I just hope that some day scientists will find a way to abolish (or turn off) all forms of pain but especially physical pain (i'm talking about the pain you feel after an injury).

A life without pain will certainty make the world a better place for many people, including me of course.

Perhaps some day scientists will even be able to give us mechanical bodies, mechanical bodies that don't need to constantly shit, urinate or even sleep.

Mechanical bodies also don't feel pain and never get sick which could be so much better for so many people.

Maybe some day we could abolish all kinds of physical pain and suffering throughout the living world, including the animal kingdom.

I believe that the creation of a world without involuntary pain is a precondition for any civilized society.
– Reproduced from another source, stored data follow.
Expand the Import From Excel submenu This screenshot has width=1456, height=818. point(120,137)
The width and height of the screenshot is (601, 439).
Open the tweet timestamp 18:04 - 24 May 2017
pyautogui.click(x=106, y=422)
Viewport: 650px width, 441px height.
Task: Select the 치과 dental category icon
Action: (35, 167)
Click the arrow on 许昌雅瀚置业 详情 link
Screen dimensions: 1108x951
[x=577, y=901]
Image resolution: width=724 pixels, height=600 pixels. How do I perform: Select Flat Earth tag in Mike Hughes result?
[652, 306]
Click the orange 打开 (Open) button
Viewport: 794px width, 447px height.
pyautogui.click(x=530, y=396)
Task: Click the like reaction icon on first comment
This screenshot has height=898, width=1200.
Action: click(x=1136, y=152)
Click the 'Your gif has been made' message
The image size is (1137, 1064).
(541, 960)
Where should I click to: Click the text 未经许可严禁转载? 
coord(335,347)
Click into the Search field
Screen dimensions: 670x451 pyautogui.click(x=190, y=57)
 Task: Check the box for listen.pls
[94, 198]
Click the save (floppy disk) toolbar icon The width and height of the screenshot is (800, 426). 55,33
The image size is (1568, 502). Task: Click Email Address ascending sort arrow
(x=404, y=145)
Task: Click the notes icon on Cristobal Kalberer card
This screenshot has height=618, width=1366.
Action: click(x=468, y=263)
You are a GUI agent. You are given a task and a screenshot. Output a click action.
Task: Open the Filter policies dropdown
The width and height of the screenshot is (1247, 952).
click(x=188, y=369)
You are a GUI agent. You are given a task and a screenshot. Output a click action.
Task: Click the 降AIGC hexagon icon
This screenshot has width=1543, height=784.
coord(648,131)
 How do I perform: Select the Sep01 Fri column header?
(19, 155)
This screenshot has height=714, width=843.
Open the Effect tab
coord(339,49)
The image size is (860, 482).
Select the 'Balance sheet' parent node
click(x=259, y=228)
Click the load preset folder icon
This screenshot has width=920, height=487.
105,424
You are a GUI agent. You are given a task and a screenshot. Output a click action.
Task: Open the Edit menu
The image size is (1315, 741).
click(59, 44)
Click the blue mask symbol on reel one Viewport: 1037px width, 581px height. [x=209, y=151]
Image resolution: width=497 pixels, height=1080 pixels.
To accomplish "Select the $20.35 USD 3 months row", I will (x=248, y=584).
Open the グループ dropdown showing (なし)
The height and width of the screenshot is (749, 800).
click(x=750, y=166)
Edited by seriously disabled
Posted
On 7/9/2019 at 2:23 PM, tjackson2112 said:

Do atoms scream in agony in the bellies of suns? 

Hydrogen does not die in the Sun. It transforms to Deuterium, later to Helium-3 and then to Helium-4.

Helium-4 does not die in the Sun. It transforms to Beryllium-8, later to Carbon-12.

etc. etc.

You used to be part of star, in distant past. Now you are here.

 

Posted

Pain is part of life, part of who we are for better or worse; we can't always reject or ignore pain unless we choose to reject life, which is an option but not one that contains the pleasure/bliss that the end of pain brings. If we accept the pain today we'll know the relief that tomorrow can bring.

 

Posted (edited)
On 7/9/2019 at 9:52 AM, tjackson2112 said:

I've long been curious about what pain actually is.  Yea, I know physical pain is caused by nerves sending pain signals to the brain in response to tissue damage, etc.  But once it gets to the brain, what is it?  In other words, how does animate matter manage to torture itself such that the being that is the emergent phenomenon created by the magic loom feel agony (for a good purpose)?  Maybe I should take this to the philosophy section.  Any ideas?
 

This question relates to the famous problems of QUALIA in philosophy and the psycho-physical problem. Not only to pain, but also any kind of feelings, emotions, and reality perception. According to my knowledge modern science cannot offer any sound solutions to these problems. It lays beyond human understanding. 

Edited by Moreno
Posted
28 minutes ago, Moreno said:

It lays beyond human understanding. 

Perhaps the only things beyond human  understanding are those for which we willingly accept such disappointing and defeatist attitudes.